Saturday, February 7, 2009

Dr. Sylvia Earle: inspiring ocean explorer and advocate

I recently had the opportunity to meet and spend some time speaking with Dr. Sylvia Earle, world renowned oceanographer and a leading advocate for marine conservation. Currently, an explorer in residence with the National Geographic Society, Dr. Earle carries a distinguished list of aquatic accomplishments to her credit. Here are just a few:
  • She began her oceanic studies with botany, ultimately writing one of the definitive dissertations on aquatic plant life.
  • While men walked the moon, Dr. Earle led an all-women expedition team aboard Tektite II, an undersea research platform, spending two-weeks at 50 feet underwater off the Virgin Islands.
  • In 1979, she set a depth record for an untethered dive of 1,250 feet wearing the Jim Suit, a pressurized deep sea suit. Brought to the bottom sea floor off Oahu by the submersible Alvin, her 2-hour excursion remains a record unbroken to this day.
  • Started several companies responsible for the design and development of some of the world's most advanced deep sea submersibles used throughout the world.
  • A prodigious author of books on ocean exploration and a producer of documentaries with recognized filmmakers like Al Giddings.
  • In the 90's, was chief scientist for NOAA, the National Oceanic and Atmospheric Administration.
Currently, Dr. Earle is the driving scientific force behind the latest version of Google Earth which now includes the oceans. And, with co-author Linda Glover, she has just completed an updated Ocean Atlas for National Geographic Publications, available in bookstores now. Like an aquatic Everyready bunny, she just keeps on going.

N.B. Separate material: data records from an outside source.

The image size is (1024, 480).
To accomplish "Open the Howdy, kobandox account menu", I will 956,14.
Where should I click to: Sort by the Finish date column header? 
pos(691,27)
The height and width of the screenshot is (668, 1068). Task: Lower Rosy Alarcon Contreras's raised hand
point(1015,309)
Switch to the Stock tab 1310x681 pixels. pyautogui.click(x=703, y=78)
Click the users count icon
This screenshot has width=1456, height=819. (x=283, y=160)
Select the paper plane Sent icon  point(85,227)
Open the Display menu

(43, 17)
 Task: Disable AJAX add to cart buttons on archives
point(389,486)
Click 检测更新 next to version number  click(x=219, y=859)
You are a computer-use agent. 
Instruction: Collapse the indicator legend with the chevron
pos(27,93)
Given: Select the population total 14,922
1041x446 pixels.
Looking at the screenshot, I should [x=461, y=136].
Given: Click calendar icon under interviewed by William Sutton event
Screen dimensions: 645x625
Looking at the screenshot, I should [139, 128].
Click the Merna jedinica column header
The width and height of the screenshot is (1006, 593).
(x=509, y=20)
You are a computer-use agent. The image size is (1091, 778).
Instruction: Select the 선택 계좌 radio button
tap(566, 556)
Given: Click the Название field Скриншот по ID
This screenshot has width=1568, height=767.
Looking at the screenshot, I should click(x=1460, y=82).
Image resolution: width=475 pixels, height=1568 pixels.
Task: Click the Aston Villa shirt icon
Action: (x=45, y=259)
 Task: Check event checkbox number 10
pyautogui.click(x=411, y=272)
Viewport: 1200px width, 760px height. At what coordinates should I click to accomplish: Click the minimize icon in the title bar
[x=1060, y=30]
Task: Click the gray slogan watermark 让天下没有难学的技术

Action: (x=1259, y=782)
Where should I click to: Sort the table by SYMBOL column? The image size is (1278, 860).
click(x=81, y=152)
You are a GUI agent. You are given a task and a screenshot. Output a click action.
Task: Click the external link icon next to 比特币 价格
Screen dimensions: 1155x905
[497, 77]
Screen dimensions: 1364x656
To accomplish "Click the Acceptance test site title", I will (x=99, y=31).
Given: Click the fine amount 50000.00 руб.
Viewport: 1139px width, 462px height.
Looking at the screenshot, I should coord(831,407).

It was an obvious honor to meet such an accomplished individual, but what struck me most was her enthusiastic support for anyone doing anything to advance the cause of ocean education and enlightenment. My efforts to date regarding shark conservation or working with groups like InMER on climate change issues are small potatoes compared to what she has done, but you would never think it while you're in her presence. She wouldn't let you think it, encouraging you instead and egging you on to "get it done." A true inspirer comes not from what they have done, but from how they make you feel about what you can get done.

I have had the opportunity to meet several celebrities and accomplished individuals throughout my career. Some have been polite but curt, some have been major disappointments, and some have been people like Sylvia Earle - who make us feel good about our hopes and our dreams for a healthier ocean, a healthier planet.